> _Assignment_: Extract all records. Keep each one exact.

%%

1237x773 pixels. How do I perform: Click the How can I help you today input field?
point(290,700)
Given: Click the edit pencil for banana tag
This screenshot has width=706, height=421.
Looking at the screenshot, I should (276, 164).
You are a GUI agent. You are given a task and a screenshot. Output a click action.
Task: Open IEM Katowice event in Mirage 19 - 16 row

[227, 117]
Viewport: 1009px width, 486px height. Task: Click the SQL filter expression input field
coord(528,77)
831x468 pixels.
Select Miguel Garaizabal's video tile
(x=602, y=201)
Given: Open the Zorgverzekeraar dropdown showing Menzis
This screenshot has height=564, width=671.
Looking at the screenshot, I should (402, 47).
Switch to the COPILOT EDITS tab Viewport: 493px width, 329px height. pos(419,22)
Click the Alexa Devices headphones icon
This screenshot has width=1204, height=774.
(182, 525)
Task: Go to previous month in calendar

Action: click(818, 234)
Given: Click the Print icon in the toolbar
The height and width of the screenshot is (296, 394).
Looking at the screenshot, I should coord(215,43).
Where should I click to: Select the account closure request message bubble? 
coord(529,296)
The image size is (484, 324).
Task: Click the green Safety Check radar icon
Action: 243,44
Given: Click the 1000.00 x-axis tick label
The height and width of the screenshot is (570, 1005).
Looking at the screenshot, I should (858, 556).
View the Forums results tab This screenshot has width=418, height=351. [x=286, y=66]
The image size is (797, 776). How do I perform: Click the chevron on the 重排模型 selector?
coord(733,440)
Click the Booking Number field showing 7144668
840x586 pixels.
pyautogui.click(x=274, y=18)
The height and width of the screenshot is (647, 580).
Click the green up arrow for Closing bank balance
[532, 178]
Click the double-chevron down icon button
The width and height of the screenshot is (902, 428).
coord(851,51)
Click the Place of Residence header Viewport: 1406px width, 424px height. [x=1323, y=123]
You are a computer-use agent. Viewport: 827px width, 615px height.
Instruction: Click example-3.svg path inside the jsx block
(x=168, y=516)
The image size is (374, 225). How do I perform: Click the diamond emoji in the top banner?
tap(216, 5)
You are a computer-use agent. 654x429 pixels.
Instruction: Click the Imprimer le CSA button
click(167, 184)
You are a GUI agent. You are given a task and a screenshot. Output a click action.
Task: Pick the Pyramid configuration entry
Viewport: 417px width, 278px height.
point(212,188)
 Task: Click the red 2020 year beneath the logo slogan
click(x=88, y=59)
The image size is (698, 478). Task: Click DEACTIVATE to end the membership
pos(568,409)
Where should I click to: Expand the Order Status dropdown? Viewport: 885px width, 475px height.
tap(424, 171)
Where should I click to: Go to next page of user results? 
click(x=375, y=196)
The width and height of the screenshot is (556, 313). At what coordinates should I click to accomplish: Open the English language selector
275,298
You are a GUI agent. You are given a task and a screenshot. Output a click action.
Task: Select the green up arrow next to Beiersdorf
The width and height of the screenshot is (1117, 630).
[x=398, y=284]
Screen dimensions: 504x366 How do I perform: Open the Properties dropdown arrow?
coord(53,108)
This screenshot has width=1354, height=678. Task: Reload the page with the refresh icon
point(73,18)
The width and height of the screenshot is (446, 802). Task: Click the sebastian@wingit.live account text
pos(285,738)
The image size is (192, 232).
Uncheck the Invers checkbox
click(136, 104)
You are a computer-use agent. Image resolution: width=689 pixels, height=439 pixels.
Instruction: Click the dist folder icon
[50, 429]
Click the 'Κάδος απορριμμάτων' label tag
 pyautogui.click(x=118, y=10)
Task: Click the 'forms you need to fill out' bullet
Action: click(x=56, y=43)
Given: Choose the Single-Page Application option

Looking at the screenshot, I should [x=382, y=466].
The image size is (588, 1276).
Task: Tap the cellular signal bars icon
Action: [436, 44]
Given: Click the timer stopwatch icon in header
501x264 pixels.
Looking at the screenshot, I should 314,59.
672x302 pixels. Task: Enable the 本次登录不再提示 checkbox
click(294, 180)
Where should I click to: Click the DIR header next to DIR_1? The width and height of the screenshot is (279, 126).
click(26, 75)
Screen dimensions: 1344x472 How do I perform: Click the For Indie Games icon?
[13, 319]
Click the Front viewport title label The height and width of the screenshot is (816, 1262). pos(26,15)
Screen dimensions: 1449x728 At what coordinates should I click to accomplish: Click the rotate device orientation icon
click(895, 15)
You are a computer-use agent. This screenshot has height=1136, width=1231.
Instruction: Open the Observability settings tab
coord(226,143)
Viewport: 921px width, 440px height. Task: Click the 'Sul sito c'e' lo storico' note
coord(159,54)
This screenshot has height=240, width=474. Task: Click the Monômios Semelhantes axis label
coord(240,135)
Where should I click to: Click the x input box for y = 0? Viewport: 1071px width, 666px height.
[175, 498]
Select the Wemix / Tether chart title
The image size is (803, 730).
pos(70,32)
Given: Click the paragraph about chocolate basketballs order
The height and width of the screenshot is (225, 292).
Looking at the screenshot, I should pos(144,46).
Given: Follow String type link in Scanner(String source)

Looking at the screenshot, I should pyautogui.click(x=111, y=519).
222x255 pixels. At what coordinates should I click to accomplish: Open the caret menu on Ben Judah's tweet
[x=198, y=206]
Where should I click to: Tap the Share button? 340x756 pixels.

%%

> _Task result_:
1237x773 pixels. How do I perform: Click the How can I help you today input field?
point(290,700)
Given: Click the edit pencil for banana tag
This screenshot has width=706, height=421.
Looking at the screenshot, I should (276, 164).
You are a GUI agent. You are given a task and a screenshot. Output a click action.
Task: Open IEM Katowice event in Mirage 19 - 16 row

[227, 117]
Viewport: 1009px width, 486px height. Task: Click the SQL filter expression input field
coord(528,77)
831x468 pixels.
Select Miguel Garaizabal's video tile
(x=602, y=201)
Given: Open the Zorgverzekeraar dropdown showing Menzis
This screenshot has height=564, width=671.
Looking at the screenshot, I should (402, 47).
Switch to the COPILOT EDITS tab Viewport: 493px width, 329px height. pos(419,22)
Click the Alexa Devices headphones icon
This screenshot has width=1204, height=774.
(182, 525)
Task: Go to previous month in calendar

Action: click(818, 234)
Given: Click the Print icon in the toolbar
The height and width of the screenshot is (296, 394).
Looking at the screenshot, I should coord(215,43).
Where should I click to: Select the account closure request message bubble? 
coord(529,296)
The image size is (484, 324).
Task: Click the green Safety Check radar icon
Action: 243,44
Given: Click the 1000.00 x-axis tick label
The height and width of the screenshot is (570, 1005).
Looking at the screenshot, I should (858, 556).
View the Forums results tab This screenshot has width=418, height=351. [x=286, y=66]
The image size is (797, 776). How do I perform: Click the chevron on the 重排模型 selector?
coord(733,440)
Click the Booking Number field showing 7144668
840x586 pixels.
pyautogui.click(x=274, y=18)
The height and width of the screenshot is (647, 580).
Click the green up arrow for Closing bank balance
[532, 178]
Click the double-chevron down icon button
The width and height of the screenshot is (902, 428).
coord(851,51)
Click the Place of Residence header Viewport: 1406px width, 424px height. [x=1323, y=123]
You are a computer-use agent. Viewport: 827px width, 615px height.
Instruction: Click example-3.svg path inside the jsx block
(x=168, y=516)
The image size is (374, 225). How do I perform: Click the diamond emoji in the top banner?
tap(216, 5)
You are a computer-use agent. 654x429 pixels.
Instruction: Click the Imprimer le CSA button
click(167, 184)
You are a GUI agent. You are given a task and a screenshot. Output a click action.
Task: Pick the Pyramid configuration entry
Viewport: 417px width, 278px height.
point(212,188)
 Task: Click the red 2020 year beneath the logo slogan
click(x=88, y=59)
The image size is (698, 478). Task: Click DEACTIVATE to end the membership
pos(568,409)
Where should I click to: Expand the Order Status dropdown? Viewport: 885px width, 475px height.
tap(424, 171)
Where should I click to: Go to next page of user results? 
click(x=375, y=196)
The width and height of the screenshot is (556, 313). At what coordinates should I click to accomplish: Open the English language selector
275,298
You are a GUI agent. You are given a task and a screenshot. Output a click action.
Task: Select the green up arrow next to Beiersdorf
The width and height of the screenshot is (1117, 630).
[x=398, y=284]
Screen dimensions: 504x366 How do I perform: Open the Properties dropdown arrow?
coord(53,108)
This screenshot has width=1354, height=678. Task: Reload the page with the refresh icon
point(73,18)
The width and height of the screenshot is (446, 802). Task: Click the sebastian@wingit.live account text
pos(285,738)
The image size is (192, 232).
Uncheck the Invers checkbox
click(136, 104)
You are a computer-use agent. Image resolution: width=689 pixels, height=439 pixels.
Instruction: Click the dist folder icon
[50, 429]
Click the 'Κάδος απορριμμάτων' label tag
 pyautogui.click(x=118, y=10)
Task: Click the 'forms you need to fill out' bullet
Action: click(x=56, y=43)
Given: Choose the Single-Page Application option

Looking at the screenshot, I should [x=382, y=466].
The image size is (588, 1276).
Task: Tap the cellular signal bars icon
Action: [436, 44]
Given: Click the timer stopwatch icon in header
501x264 pixels.
Looking at the screenshot, I should 314,59.
672x302 pixels. Task: Enable the 本次登录不再提示 checkbox
click(294, 180)
Where should I click to: Click the DIR header next to DIR_1? The width and height of the screenshot is (279, 126).
click(26, 75)
Screen dimensions: 1344x472 How do I perform: Click the For Indie Games icon?
[13, 319]
Click the Front viewport title label The height and width of the screenshot is (816, 1262). pos(26,15)
Screen dimensions: 1449x728 At what coordinates should I click to accomplish: Click the rotate device orientation icon
click(895, 15)
You are a computer-use agent. This screenshot has height=1136, width=1231.
Instruction: Open the Observability settings tab
coord(226,143)
Viewport: 921px width, 440px height. Task: Click the 'Sul sito c'e' lo storico' note
coord(159,54)
This screenshot has height=240, width=474. Task: Click the Monômios Semelhantes axis label
coord(240,135)
Where should I click to: Click the x input box for y = 0? Viewport: 1071px width, 666px height.
[175, 498]
Select the Wemix / Tether chart title
The image size is (803, 730).
pos(70,32)
Given: Click the paragraph about chocolate basketballs order
The height and width of the screenshot is (225, 292).
Looking at the screenshot, I should pos(144,46).
Given: Follow String type link in Scanner(String source)

Looking at the screenshot, I should pyautogui.click(x=111, y=519).
222x255 pixels. At what coordinates should I click to accomplish: Open the caret menu on Ben Judah's tweet
[x=198, y=206]
Where should I click to: Tap the Share button? 340x756 pixels.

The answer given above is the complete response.